Zoom is now focused on the margin improvement through high-paying large enterprise customers revenue rising 31% in the first quarter, representing 52% of its total revenue. I didn’t realize large enterprise made up so much of its revenue. I’d always assumed Microsoft Teams and Webex dominated that segment, while Zoom won the rest of the market that was not trapped in legacy collaboration.

I’m an external party for many Microsoft Teams and Webex meetings and its never easy. Especially with Microsoft Teams it seems to hamper them using Zoom, the service I use. I’ve been examining the approaches to the next phase of collaboration competition across the enterprise segments around the world – still lots of international growth. The battle between Webex and RingCentral is going to be interesting to watch, both in North America and Western Europe.

FCC Acts to Stop International Robocalls

The FCC this week adopted new rules to stop illegal robocalls that originate overseas. The new rules on gateway providers – the on-ramps for international call traffic – institute stringent compliance requirements to ensure that these providers comply with STIR/SHAKEN caller ID authentication protocols and require that they take additional measures to validate the identity of the providers whose traffic they are routing.
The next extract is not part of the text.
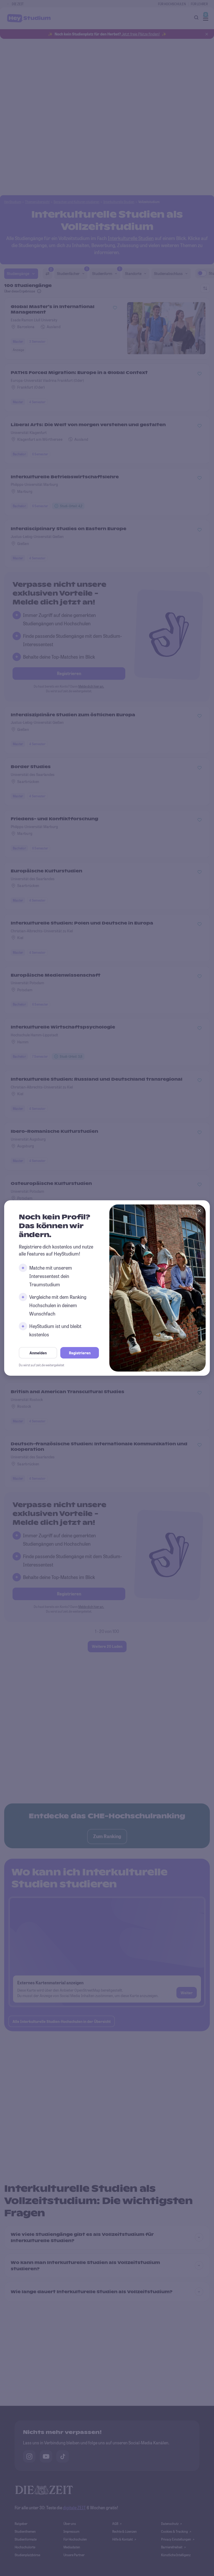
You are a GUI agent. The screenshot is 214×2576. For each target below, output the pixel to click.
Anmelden (38, 1352)
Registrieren (80, 1352)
This year’s Open Source Telecom Software Survey will include STIR/SHAKEN section, as we did last year. The results of which will be presented at TADSummit in November.

STIR/SHAKEN on its own hasn’t had a major effect on robocalls. It’s a game of whack-a-mole, smack down one way that robocalls are made, scammers change tactics and use a different method. Illegal robocallers moved away from using spoofed phone numbers made to look like a call is coming from a neighbor.

Now they’re buying lists of real phone numbers to trick spam-blocking software into letting the calls through. This makes the spammers easier to trace. So now it’s just a matter of enforcement of fines, which historically the FCC has not done. In CXTech Week 12 2021 we highlighted, “in 2019 the FCC “fined” robocallers $208 million since 2015 but collected only $6,790.”

We’ll also have a session at TADSummit 2022 in November from Gerry Christensen, VP YouMail, on “What Everyone Needs to Know about Protecting the CPaaS Ecosystem from Unlawful Robocalls.”

People, Gossip, and Frivolous Stuff

Eric Burger is now Research Director of the Commonwealth Cyber Initiative (CCI) at Virginia Tech

Andrew Hawkins is now Global SVP of Mobile Technology at Crypto.com.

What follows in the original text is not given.